WHAT THE TASK ASKS - In the records below, change every "click action" to "tap action" and leave all other text unchanged.

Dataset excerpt
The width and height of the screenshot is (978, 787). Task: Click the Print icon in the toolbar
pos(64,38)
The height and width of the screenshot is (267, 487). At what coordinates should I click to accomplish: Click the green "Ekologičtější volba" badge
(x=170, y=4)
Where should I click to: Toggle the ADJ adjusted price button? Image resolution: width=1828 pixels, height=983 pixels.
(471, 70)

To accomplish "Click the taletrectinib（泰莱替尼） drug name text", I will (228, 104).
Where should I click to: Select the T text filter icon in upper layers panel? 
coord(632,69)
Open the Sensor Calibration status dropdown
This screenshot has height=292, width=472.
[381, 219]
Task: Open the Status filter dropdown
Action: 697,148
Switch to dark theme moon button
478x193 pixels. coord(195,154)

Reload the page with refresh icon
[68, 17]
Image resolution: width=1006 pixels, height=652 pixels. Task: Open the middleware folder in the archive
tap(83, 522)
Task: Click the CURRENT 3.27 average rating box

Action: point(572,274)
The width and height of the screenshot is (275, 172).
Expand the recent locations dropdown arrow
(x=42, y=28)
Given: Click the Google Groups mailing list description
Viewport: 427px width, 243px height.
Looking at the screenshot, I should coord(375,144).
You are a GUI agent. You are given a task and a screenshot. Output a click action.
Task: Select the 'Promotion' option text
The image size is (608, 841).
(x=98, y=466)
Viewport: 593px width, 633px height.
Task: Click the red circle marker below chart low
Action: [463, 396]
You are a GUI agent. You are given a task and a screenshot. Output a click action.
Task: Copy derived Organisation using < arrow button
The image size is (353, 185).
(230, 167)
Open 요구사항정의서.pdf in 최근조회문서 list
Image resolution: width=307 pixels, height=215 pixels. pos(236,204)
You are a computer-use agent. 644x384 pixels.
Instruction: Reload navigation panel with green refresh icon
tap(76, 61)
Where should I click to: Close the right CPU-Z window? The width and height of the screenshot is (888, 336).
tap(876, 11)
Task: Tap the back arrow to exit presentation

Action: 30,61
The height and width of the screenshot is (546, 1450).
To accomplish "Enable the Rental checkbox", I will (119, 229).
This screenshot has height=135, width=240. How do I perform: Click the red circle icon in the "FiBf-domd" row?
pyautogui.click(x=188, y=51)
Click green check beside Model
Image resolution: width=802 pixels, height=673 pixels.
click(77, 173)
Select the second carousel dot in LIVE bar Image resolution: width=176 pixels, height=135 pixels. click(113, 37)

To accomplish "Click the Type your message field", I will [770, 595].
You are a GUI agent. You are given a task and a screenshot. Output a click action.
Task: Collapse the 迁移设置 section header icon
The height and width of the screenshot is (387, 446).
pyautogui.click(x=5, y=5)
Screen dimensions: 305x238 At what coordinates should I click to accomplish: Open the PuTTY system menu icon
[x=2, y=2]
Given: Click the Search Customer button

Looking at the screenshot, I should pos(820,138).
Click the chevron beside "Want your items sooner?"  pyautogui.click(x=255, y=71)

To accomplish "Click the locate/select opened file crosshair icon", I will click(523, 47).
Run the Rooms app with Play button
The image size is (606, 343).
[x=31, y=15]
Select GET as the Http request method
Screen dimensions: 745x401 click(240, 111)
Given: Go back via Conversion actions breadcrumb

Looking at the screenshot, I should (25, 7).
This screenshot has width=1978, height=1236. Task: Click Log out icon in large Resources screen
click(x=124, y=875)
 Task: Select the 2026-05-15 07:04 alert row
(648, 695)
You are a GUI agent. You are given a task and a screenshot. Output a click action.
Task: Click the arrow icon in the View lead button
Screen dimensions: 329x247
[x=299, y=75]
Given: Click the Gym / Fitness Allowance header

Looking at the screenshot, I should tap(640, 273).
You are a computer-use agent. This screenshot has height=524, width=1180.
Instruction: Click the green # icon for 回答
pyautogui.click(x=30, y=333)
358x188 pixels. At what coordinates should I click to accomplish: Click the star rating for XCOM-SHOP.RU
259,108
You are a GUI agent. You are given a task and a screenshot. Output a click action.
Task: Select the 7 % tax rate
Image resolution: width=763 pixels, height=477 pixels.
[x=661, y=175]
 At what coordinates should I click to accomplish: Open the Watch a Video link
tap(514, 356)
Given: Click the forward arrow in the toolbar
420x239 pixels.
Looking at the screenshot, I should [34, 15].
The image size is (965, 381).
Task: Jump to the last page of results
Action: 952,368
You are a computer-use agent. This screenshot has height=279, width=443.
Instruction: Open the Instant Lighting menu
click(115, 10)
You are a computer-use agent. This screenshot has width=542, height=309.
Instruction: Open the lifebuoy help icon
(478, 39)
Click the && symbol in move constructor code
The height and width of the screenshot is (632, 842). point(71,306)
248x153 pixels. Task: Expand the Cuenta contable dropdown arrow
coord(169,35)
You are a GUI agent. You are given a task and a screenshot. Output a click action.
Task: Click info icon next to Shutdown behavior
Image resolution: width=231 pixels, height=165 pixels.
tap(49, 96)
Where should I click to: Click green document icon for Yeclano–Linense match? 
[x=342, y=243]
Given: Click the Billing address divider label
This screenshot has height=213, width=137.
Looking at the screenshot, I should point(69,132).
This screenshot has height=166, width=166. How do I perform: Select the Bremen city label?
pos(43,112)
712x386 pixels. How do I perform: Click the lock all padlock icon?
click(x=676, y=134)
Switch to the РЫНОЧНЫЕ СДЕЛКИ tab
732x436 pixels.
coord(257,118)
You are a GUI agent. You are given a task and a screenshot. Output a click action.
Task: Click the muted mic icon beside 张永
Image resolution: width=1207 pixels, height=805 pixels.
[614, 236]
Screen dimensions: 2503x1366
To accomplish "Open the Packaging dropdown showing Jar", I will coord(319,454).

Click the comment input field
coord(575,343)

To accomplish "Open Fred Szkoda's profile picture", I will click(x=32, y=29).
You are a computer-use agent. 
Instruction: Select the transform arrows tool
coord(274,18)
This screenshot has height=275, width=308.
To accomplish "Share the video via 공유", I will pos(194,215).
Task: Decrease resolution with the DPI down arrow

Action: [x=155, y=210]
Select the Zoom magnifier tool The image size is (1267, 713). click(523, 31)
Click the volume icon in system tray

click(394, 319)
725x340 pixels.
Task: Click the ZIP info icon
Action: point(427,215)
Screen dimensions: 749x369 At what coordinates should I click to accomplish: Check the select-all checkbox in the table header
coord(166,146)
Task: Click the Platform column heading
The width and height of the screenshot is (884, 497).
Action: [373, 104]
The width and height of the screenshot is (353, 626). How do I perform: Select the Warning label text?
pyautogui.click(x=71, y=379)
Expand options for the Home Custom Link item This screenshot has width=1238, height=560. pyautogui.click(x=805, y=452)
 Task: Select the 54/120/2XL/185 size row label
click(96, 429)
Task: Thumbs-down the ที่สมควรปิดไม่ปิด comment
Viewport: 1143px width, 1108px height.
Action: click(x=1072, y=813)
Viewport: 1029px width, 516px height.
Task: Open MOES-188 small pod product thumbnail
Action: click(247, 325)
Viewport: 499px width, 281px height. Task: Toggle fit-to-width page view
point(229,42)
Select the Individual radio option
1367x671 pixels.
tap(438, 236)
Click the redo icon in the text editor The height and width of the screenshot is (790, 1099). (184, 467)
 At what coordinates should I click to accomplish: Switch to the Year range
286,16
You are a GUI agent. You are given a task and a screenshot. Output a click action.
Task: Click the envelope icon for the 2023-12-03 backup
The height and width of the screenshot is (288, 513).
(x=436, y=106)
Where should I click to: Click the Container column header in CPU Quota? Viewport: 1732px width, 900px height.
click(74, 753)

WRITTEN ANSWER -
The width and height of the screenshot is (978, 787). Task: Click the Print icon in the toolbar
pos(64,38)
The height and width of the screenshot is (267, 487). At what coordinates should I click to accomplish: Click the green "Ekologičtější volba" badge
(x=170, y=4)
Where should I click to: Toggle the ADJ adjusted price button? Image resolution: width=1828 pixels, height=983 pixels.
(471, 70)

To accomplish "Click the taletrectinib（泰莱替尼） drug name text", I will (228, 104).
Where should I click to: Select the T text filter icon in upper layers panel? 
coord(632,69)
Open the Sensor Calibration status dropdown
This screenshot has height=292, width=472.
[381, 219]
Task: Open the Status filter dropdown
Action: 697,148
Switch to dark theme moon button
478x193 pixels. coord(195,154)

Reload the page with refresh icon
[68, 17]
Image resolution: width=1006 pixels, height=652 pixels. Task: Open the middleware folder in the archive
tap(83, 522)
Task: Click the CURRENT 3.27 average rating box

Action: point(572,274)
The width and height of the screenshot is (275, 172).
Expand the recent locations dropdown arrow
(x=42, y=28)
Given: Click the Google Groups mailing list description
Viewport: 427px width, 243px height.
Looking at the screenshot, I should coord(375,144).
You are a GUI agent. You are given a task and a screenshot. Output a tap action.
Task: Select the 'Promotion' option text
The image size is (608, 841).
(x=98, y=466)
Viewport: 593px width, 633px height.
Task: Click the red circle marker below chart low
Action: [463, 396]
You are a GUI agent. You are given a task and a screenshot. Output a tap action.
Task: Copy derived Organisation using < arrow button
The image size is (353, 185).
(230, 167)
Open 요구사항정의서.pdf in 최근조회문서 list
Image resolution: width=307 pixels, height=215 pixels. pos(236,204)
You are a computer-use agent. 644x384 pixels.
Instruction: Reload navigation panel with green refresh icon
tap(76, 61)
Where should I click to: Close the right CPU-Z window? The width and height of the screenshot is (888, 336).
tap(876, 11)
Task: Tap the back arrow to exit presentation

Action: 30,61
The height and width of the screenshot is (546, 1450).
To accomplish "Enable the Rental checkbox", I will (119, 229).
This screenshot has height=135, width=240. How do I perform: Click the red circle icon in the "FiBf-domd" row?
pyautogui.click(x=188, y=51)
Click green check beside Model
Image resolution: width=802 pixels, height=673 pixels.
click(77, 173)
Select the second carousel dot in LIVE bar Image resolution: width=176 pixels, height=135 pixels. click(113, 37)

To accomplish "Click the Type your message field", I will [770, 595].
You are a GUI agent. You are given a task and a screenshot. Output a tap action.
Task: Collapse the 迁移设置 section header icon
The height and width of the screenshot is (387, 446).
pyautogui.click(x=5, y=5)
Screen dimensions: 305x238 At what coordinates should I click to accomplish: Open the PuTTY system menu icon
[x=2, y=2]
Given: Click the Search Customer button

Looking at the screenshot, I should pos(820,138).
Click the chevron beside "Want your items sooner?"  pyautogui.click(x=255, y=71)

To accomplish "Click the locate/select opened file crosshair icon", I will click(523, 47).
Run the Rooms app with Play button
The image size is (606, 343).
[x=31, y=15]
Select GET as the Http request method
Screen dimensions: 745x401 click(240, 111)
Given: Go back via Conversion actions breadcrumb

Looking at the screenshot, I should (25, 7).
This screenshot has width=1978, height=1236. Task: Click Log out icon in large Resources screen
click(x=124, y=875)
 Task: Select the 2026-05-15 07:04 alert row
(648, 695)
You are a GUI agent. You are given a task and a screenshot. Output a tap action.
Task: Click the arrow icon in the View lead button
Screen dimensions: 329x247
[x=299, y=75]
Given: Click the Gym / Fitness Allowance header

Looking at the screenshot, I should tap(640, 273).
You are a computer-use agent. This screenshot has height=524, width=1180.
Instruction: Click the green # icon for 回答
pyautogui.click(x=30, y=333)
358x188 pixels. At what coordinates should I click to accomplish: Click the star rating for XCOM-SHOP.RU
259,108
You are a GUI agent. You are given a task and a screenshot. Output a tap action.
Task: Select the 7 % tax rate
Image resolution: width=763 pixels, height=477 pixels.
[x=661, y=175]
 At what coordinates should I click to accomplish: Open the Watch a Video link
tap(514, 356)
Given: Click the forward arrow in the toolbar
420x239 pixels.
Looking at the screenshot, I should [34, 15].
The image size is (965, 381).
Task: Jump to the last page of results
Action: 952,368
You are a computer-use agent. This screenshot has height=279, width=443.
Instruction: Open the Instant Lighting menu
click(115, 10)
You are a computer-use agent. This screenshot has width=542, height=309.
Instruction: Open the lifebuoy help icon
(478, 39)
Click the && symbol in move constructor code
The height and width of the screenshot is (632, 842). point(71,306)
248x153 pixels. Task: Expand the Cuenta contable dropdown arrow
coord(169,35)
You are a GUI agent. You are given a task and a screenshot. Output a tap action.
Task: Click info icon next to Shutdown behavior
Image resolution: width=231 pixels, height=165 pixels.
tap(49, 96)
Where should I click to: Click green document icon for Yeclano–Linense match? 
[x=342, y=243]
Given: Click the Billing address divider label
This screenshot has height=213, width=137.
Looking at the screenshot, I should point(69,132).
This screenshot has height=166, width=166. How do I perform: Select the Bremen city label?
pos(43,112)
712x386 pixels. How do I perform: Click the lock all padlock icon?
click(x=676, y=134)
Switch to the РЫНОЧНЫЕ СДЕЛКИ tab
732x436 pixels.
coord(257,118)
You are a GUI agent. You are given a task and a screenshot. Output a tap action.
Task: Click the muted mic icon beside 张永
Image resolution: width=1207 pixels, height=805 pixels.
[614, 236]
Screen dimensions: 2503x1366
To accomplish "Open the Packaging dropdown showing Jar", I will coord(319,454).

Click the comment input field
coord(575,343)

To accomplish "Open Fred Szkoda's profile picture", I will click(x=32, y=29).
You are a computer-use agent. 
Instruction: Select the transform arrows tool
coord(274,18)
This screenshot has height=275, width=308.
To accomplish "Share the video via 공유", I will pos(194,215).
Task: Decrease resolution with the DPI down arrow

Action: [x=155, y=210]
Select the Zoom magnifier tool The image size is (1267, 713). click(523, 31)
Click the volume icon in system tray

click(394, 319)
725x340 pixels.
Task: Click the ZIP info icon
Action: point(427,215)
Screen dimensions: 749x369 At what coordinates should I click to accomplish: Check the select-all checkbox in the table header
coord(166,146)
Task: Click the Platform column heading
The width and height of the screenshot is (884, 497).
Action: [373, 104]
The width and height of the screenshot is (353, 626). How do I perform: Select the Warning label text?
pyautogui.click(x=71, y=379)
Expand options for the Home Custom Link item This screenshot has width=1238, height=560. pyautogui.click(x=805, y=452)
 Task: Select the 54/120/2XL/185 size row label
click(96, 429)
Task: Thumbs-down the ที่สมควรปิดไม่ปิด comment
Viewport: 1143px width, 1108px height.
Action: click(x=1072, y=813)
Viewport: 1029px width, 516px height.
Task: Open MOES-188 small pod product thumbnail
Action: click(247, 325)
Viewport: 499px width, 281px height. Task: Toggle fit-to-width page view
point(229,42)
Select the Individual radio option
1367x671 pixels.
tap(438, 236)
Click the redo icon in the text editor The height and width of the screenshot is (790, 1099). (184, 467)
 At what coordinates should I click to accomplish: Switch to the Year range
286,16
You are a GUI agent. You are given a task and a screenshot. Output a tap action.
Task: Click the envelope icon for the 2023-12-03 backup
The height and width of the screenshot is (288, 513).
(x=436, y=106)
Where should I click to: Click the Container column header in CPU Quota? Viewport: 1732px width, 900px height.
click(74, 753)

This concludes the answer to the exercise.